Efficacy of Low Dose Tenecteplase in Restoring Vessel Patency in a Clinically Relevant Large Animal Experimental Model
- *Corresponding Author:
- Tseliou E
Department of Therapeutics
University of Athens, Greece
E-mail: [email protected]
Received Date: August 28, 2015; Accepted Date: December 07, 2015; Published Date: December 23, 2015
Citation:Tseliou E, Ntalianis A, Diakos N, Pozios H, Repasos V, et al. (2015) Efficacy of Low Dose Tenecteplase in Restoring Vessel Patency in a Clinically Relevant Large Animal Experimental Model. J Res Development 3: 134.
Copyright: © 2015 Tseliou E, et al. This is an open-access article distributed under the terms of the Creative Commons Attribution License, which permits unrestricted use, distribution, and reproduction in any medium, provided the original author and source are credited.
Background: We tested whether tenecteplase, a recombinant fibrin-specific plasminogen activator can induce efficient thrombolysis in lower doses than the hitherto indicated, compared to full-dose therapy for vessel thrombosis.
Methods: Farm pigs (30-35 kg, n=23) were imposed in a clinically relevant model of common carotid-arteries (CA) and the left-anterior-descending (LAD) artery below the first diagonal occlusion. The vessels were initially externally injured followed by an appropriate for the vessel dose of thrombin. Occlusion was achieved in 80% for the LAD and 57% for the CA. Post occlusion the animals were allocated to one of the following groups: Group A) halfdose tenecteplase (2000IU); Group B) Full dose tenecteplase (5000IU); Group C) saline only. All animals received heparin and antiplatelet agents. The animals were followed-up for 120 minutes.

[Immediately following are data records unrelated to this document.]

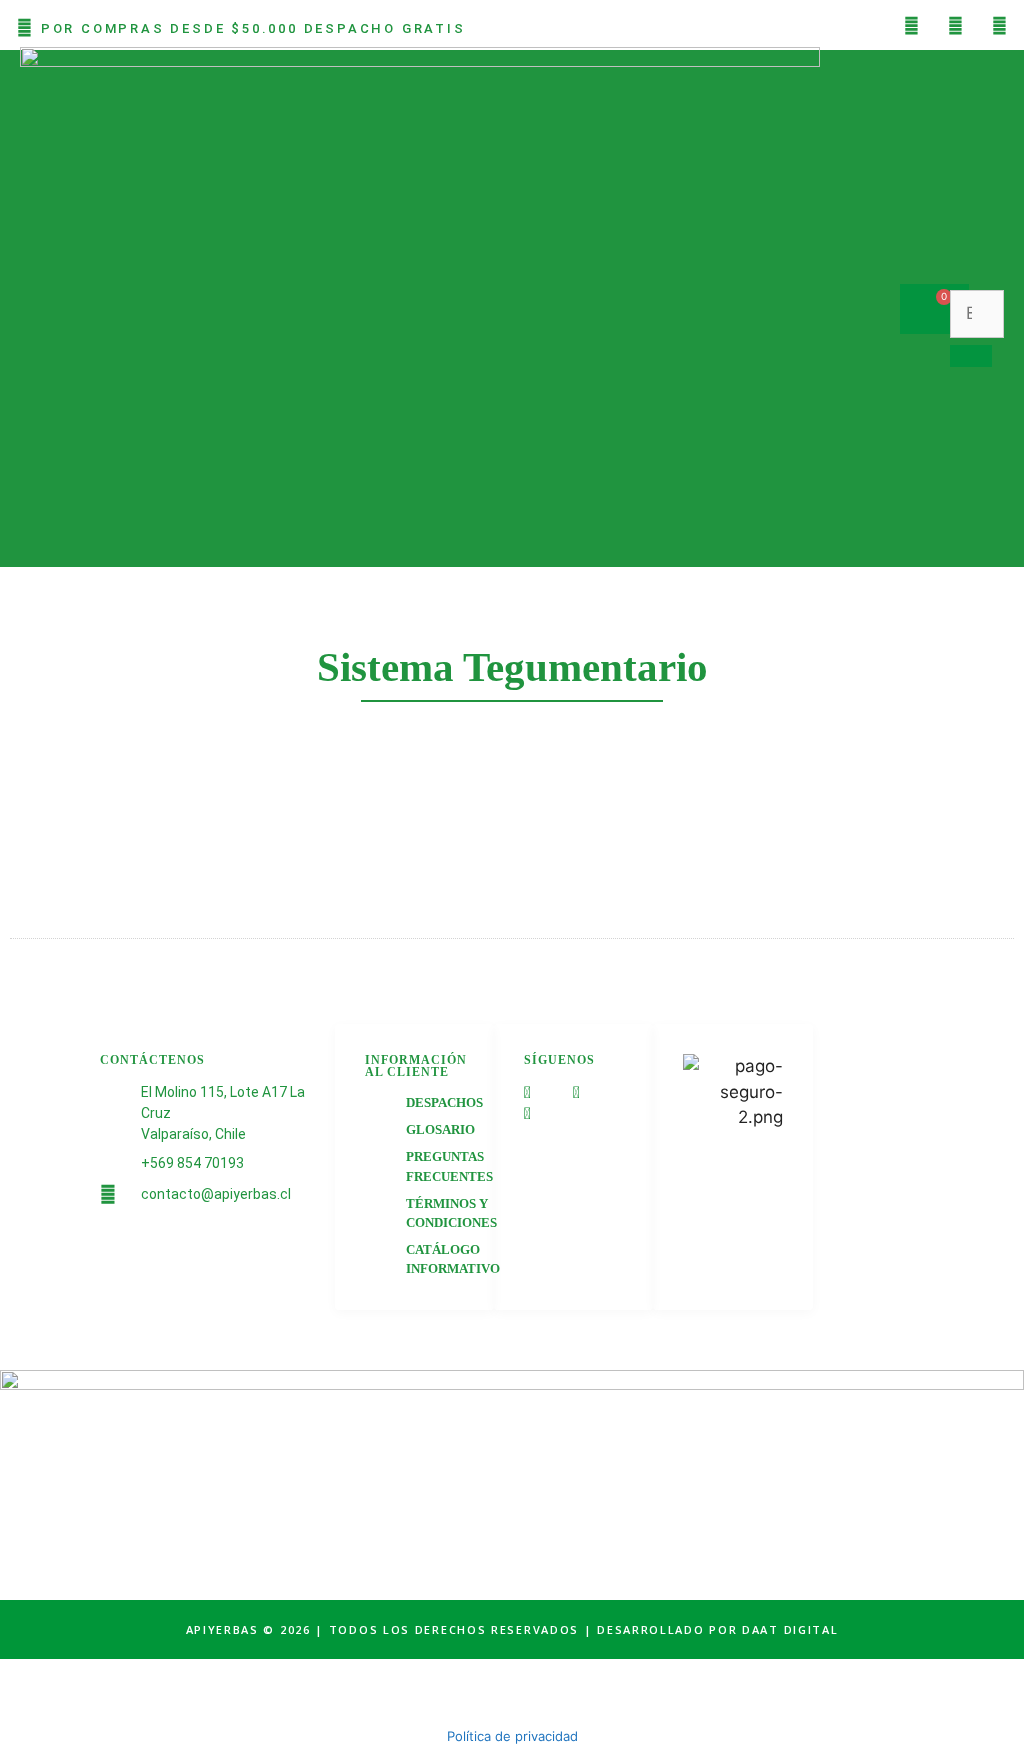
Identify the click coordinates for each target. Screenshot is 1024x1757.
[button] (212, 308)
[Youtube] (999, 25)
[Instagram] (955, 25)
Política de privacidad (512, 1736)
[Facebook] (911, 25)
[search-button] (971, 356)
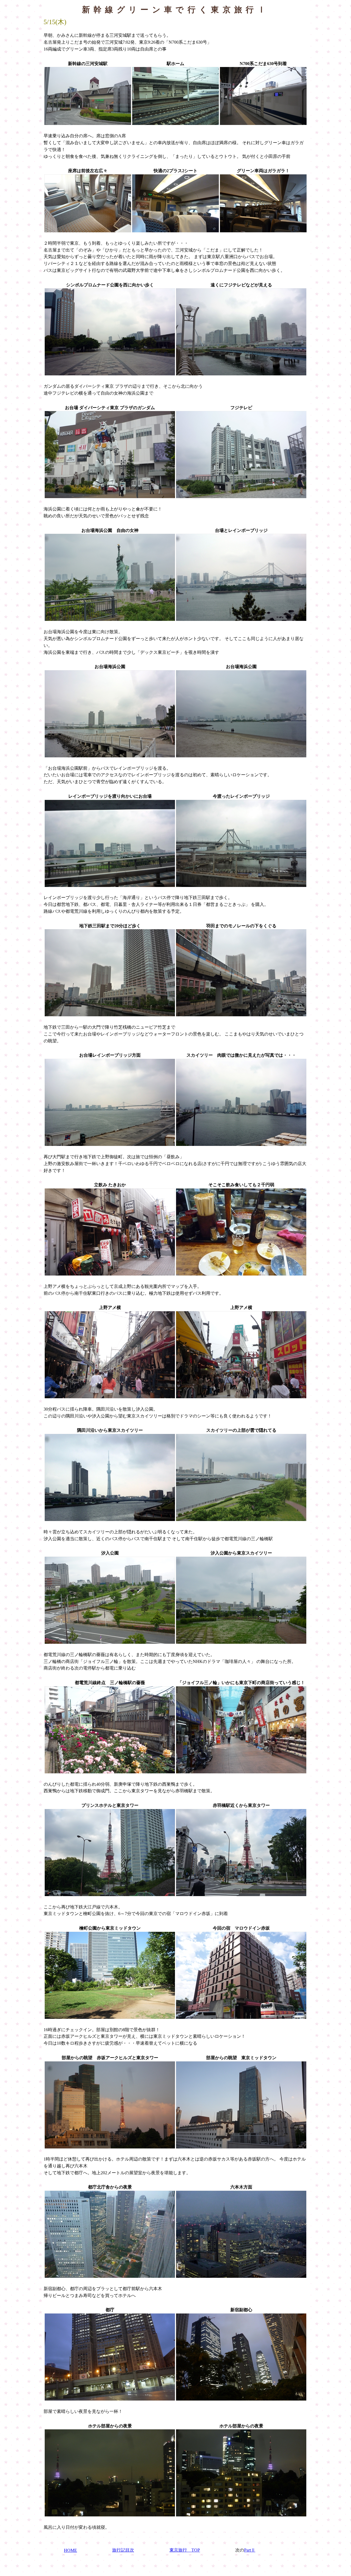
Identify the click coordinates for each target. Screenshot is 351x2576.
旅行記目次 (123, 2550)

Results: Sixty minutes after thrombolysis recanalization occurred in 58% of the occluded arteries in Group A, in 85% in Group B and in 20% in Group C (P=0.028). Both tenecteplase regimens were effective for treating CA thrombosis (71% Group A vs 75% in Group B vs 33% in Group C, P=0.286), but low dose was significantly less effective in reestablishing flow in LADs (25% in Group A vs 100% in Group B vs 0% in Group C, P=0.015). Vessel patency was sustained for at least 1hr. In Group A, flow velocity in LAD reached 30% of the baseline value and 45% in carotids, while in Group B flow was 160% and 55% respectively. No differences in hemodynamic tested parameters and in post reperfusion arrhythmias were observed between the groups.
Conclusions: We developed a clinically relevant model useful for testing the efficacy of different thrombolytic regimens. Our data demonstrate that low dose tenecteplase can be successfully used for treating thrombosis of larger diameter vessels, such as the carotids, but appears inadequate for treating LAD thrombotic occlusions.